By Austin R. Waters, MSPH

June 3, 2022

It’s summer 2020 and I am living in my hometown, Salt Lake City, Utah, in a house with three housemates. I get a call from one of my best friends, not a text, not a facetime, but a call—which was odd. I answer and he tells me that “I need to tell you something” so I get up from the couch that I become a part of since lockdown began March 2020 and walked outside. My friend, we’ll call him James, then tells me that he just left a cranial radiation appointment and need somewhere to be radiation sick for the next few hours but cannot go back home to his parents where he is living during the pandemic. I immediately say yes and the call ends. Fifteen minutes later James shows up at my front door, bald, pale, with dark circles under his eyes. I was taken aback at how different James looked, even after years of working in a cancer center and interacting with countless patients on and off of treatment, it felt different somehow.

James then spent the next few hours laying in my bed still wearing his baseball cap to hide his radiation sores with a green collapsible vomit bag a few inches from his face. Once James started to feel better, I ask why he couldn’t go back to his parents.
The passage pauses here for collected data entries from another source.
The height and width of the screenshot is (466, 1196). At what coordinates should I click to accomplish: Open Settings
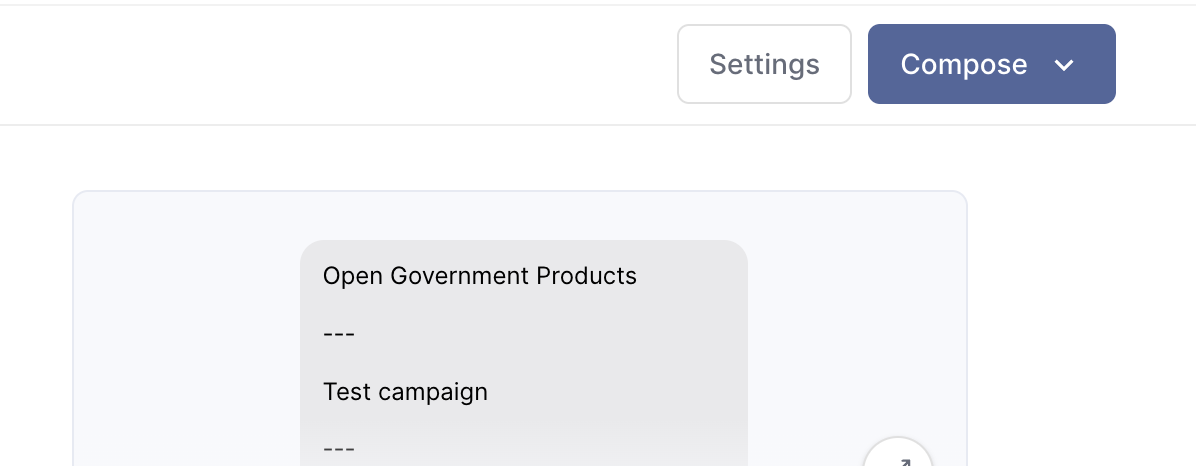pos(764,64)
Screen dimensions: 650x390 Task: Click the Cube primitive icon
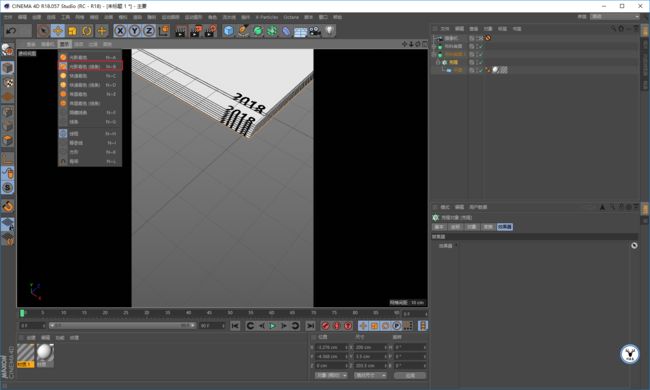(228, 31)
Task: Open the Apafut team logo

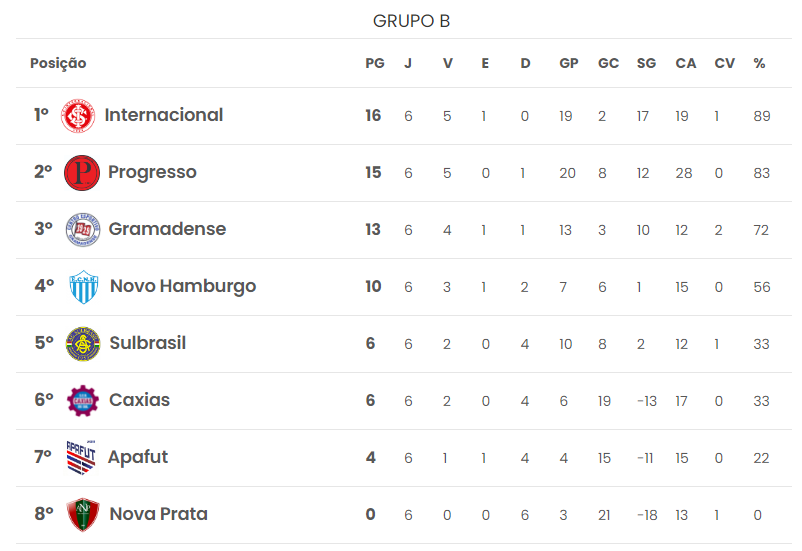Action: click(x=81, y=457)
James then explains to me in a very long-winded story, interrupted by waves of nausea, about how this tumor is actually a recurrence and the first time he was diagnosed was during his undergrad, when he lived out of state. And that during his first treatment he didn’t tell his parents because he feared they would move him home – a place that he worked so hard to get out of. I knew that James’ parents weren’t particularly accepting of his queer identity and that being who he is was in direct conflict with their cultural and religious beliefs. However, in the past few years James had strengthened his relationship with his parents, at least enough to live with them during the pandemic.

He went on to explain to me that his boyfriend at the time served as his primary caregiver throughout his radiation and chemotherapy during his first diagnosis. Now that he had a recurrence, he had no idea what to do because he knew that his parents would find out about the original diagnosis that he had kept from them if he went home, but he also needed their support. James had previous relied on a chosen family that was substantially limited by the pandemic. While he knew that my household was relatively safe for him in his compromised state, he did not want to burden us with caregiving for him and holding the weight of keeping another treatment regime from his parents.
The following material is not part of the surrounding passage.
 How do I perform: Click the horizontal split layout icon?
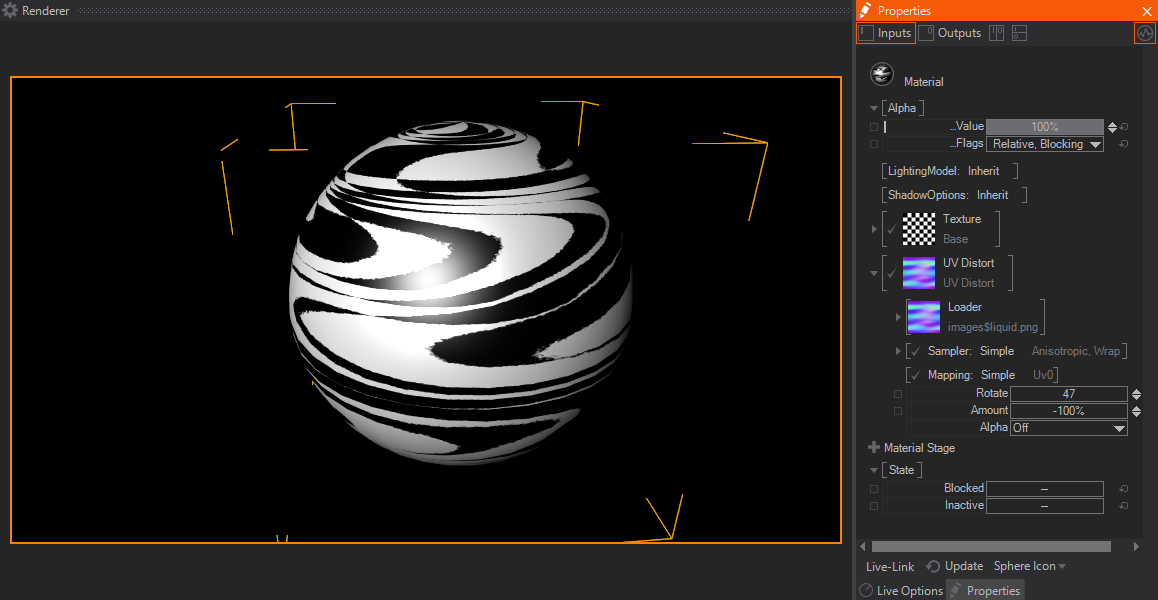(1019, 33)
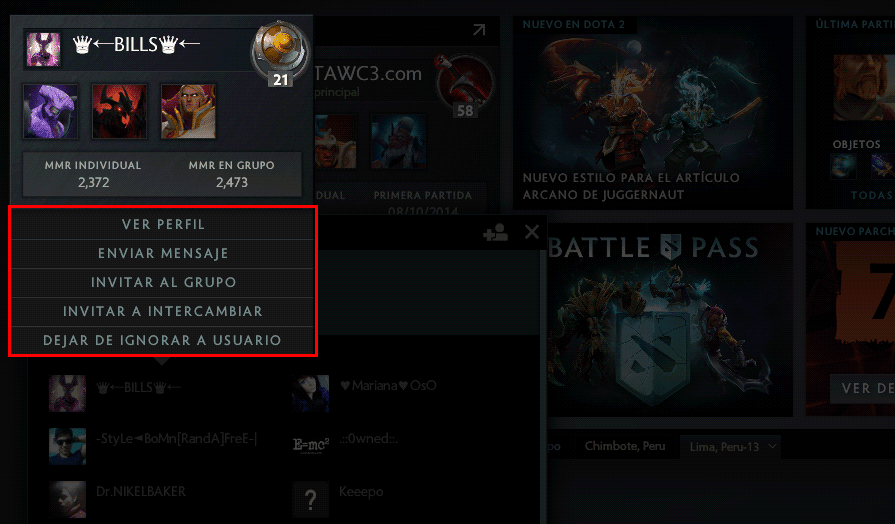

James found himself being forced to make decisions about his care that were almost exclusively directed by the LGBTQ+ non-acceptance and stigma of his parents. The stigma he felt from his family prior to his diagnosis led him to hide his original diagnosis and ultimately removed his parents, who should have been there to be his primary support system from his treatment. Luckily James finished his treatment with excellent outcomes and is healthy today, however that is not always the case as seen in higher cancer mortality rates for specific cancers among LGBTQ+ populations in comparison to non-LGBTQ+ counterparts.

While these stories are not uncommon in the LGBTQ+ community, they seem to fly under the radar of cancer centers supportive services. James and many other LGBTQ+ patients experience fundamentally different clinical decision making, support networks, and outcomes than their non-LGBTQ+ counterparts. LGBTQ+ populations represent 5.6-7.1% of the US population and LGBTQ+ caregivers make up an estimated 9% of caregivers, approximately 3 million LGBTQ+ caregivers. LGBTQ+ populations are more likely to take on a caregiver role than non-LGBTQ+ counterparts. Yet, very few cancer centers offer LGBTQ+ specific supportive services such as support groups or caregiver support. Further a lack of standardized SOGI data collection leaves LGBTQ+ patients and caregivers invisible to the cancer center and their cancer care team. This is particularly problematic when caregivers like James’s boyfriend and for a brief time, myself, are likely young, unprepared to be a caregiver, and lack financial resources to care for the patient. Cancer centers have been and are currently failing LGBTQ+ patients and their caregivers.